Success — Intel CPUs across many OEMs. Intel didn't supply one PC maker exclusively; it shipped chips to many OEMs and became the market standard. "Intel everywhere" delivered both share and leverage. OpenAI pushing models beyond Azure onto AWS and other clouds rhymes with that — "OpenAI everywhere" lets it chase the standard position without being at the mercy of one cloud's policies.

Success — Netflix's multi-device strategy. Netflix refused to be trapped on one device, putting its app on every platform to maximize reach. Models are similar — the more clouds and dev tools they live on, the bigger OpenAI's usage and influence. Wiring Codex into VS Code, JetBrains, and Xcode extends that same "everywhere" play.

Loss-of-control risk — outsourcing distribution. Conversely, leaning on platforms for distribution can hand the customer relationship and data to the platform. Just as app makers got squeezed by app-store fees and policies, OpenAI spreading across AWS, Azure, and Google Cloud grows reach but can blur whether "the customer uses OpenAI directly, or through a cloud." Multi-cloud is a tightrope between reach and control.

Competitor counter-plays — Anthropic, Google, Microsoft

Anthropic (Claude) has been AWS's longstanding key partner. The de facto flagship frontier model on Bedrock was effectively Claude — and now OpenAI sits on the same shelf. For Anthropic, being directly compared inside AWS creates pressure to sharpen its differentiation on coding, agents, and safety. With Anthropic reportedly in an IPO process (separate coverage), this rivalry will draw even more attention.

Google counters with Gemini and Vertex AI, its card being a vertically integrated "own model + own cloud." If OpenAI grows reach by riding others' clouds, Google can push price/performance with the efficiency of owning TPUs, Gemini, and Vertex under one roof. Multi-cloud neutrality vs. vertical-integration efficiency — that's the matchup.

Microsoft holds the most complicated position. As largest investor and Azure provider, it has to watch its partner formally land on a rival cloud. But MS grabbed the client OS with yesterday's Windows agent platform and is lowering dependence with its own MAI models. So as OpenAI goes multi-cloud, MS draws its own "we're fine without OpenAI" picture — both building independence.

So what actually changes — by persona

If you're a developer or enterprise on AWS, you can now use OpenAI's latest models without switching clouds. Compare Claude, Nova, and OpenAI through one Bedrock API and pick the cheapest, best-fit model per workload. In regulated settings where data can't leave AWS, this is a genuinely large advantage.

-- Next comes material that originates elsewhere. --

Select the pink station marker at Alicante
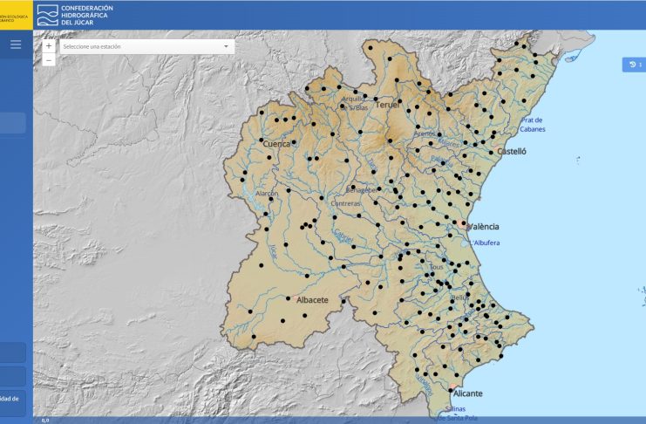The height and width of the screenshot is (424, 646). (x=452, y=388)
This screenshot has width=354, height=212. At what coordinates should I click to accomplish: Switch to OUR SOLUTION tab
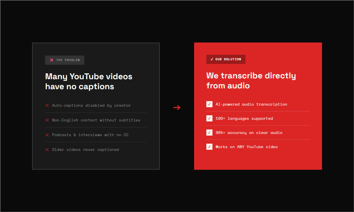click(226, 59)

If your team is weighing coding automation, the key is Codex landing in VS Code, JetBrains, and Xcode. You can call OpenAI's coding agent right inside your usual IDE, so it's worth piloting long-horizon dev work delegated to an agent. Just note pricing matches OpenAI first-party, so estimate costs for token-heavy agent workflows in advance.

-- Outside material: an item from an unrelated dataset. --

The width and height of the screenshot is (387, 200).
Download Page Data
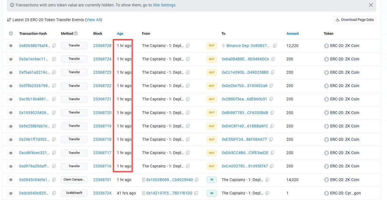(x=354, y=20)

If you're a solo developer or founder, look at the bigger picture. When a model becomes "a commodity part callable from any cloud," real edge shifts from "owning a model" to "what you build on top of it." In an era where everyone uses the same model at the same price, differentiation comes from product, domain, and user experience. The more model access is leveled, the more opportunity actually opens for solo builders with ideas and execution.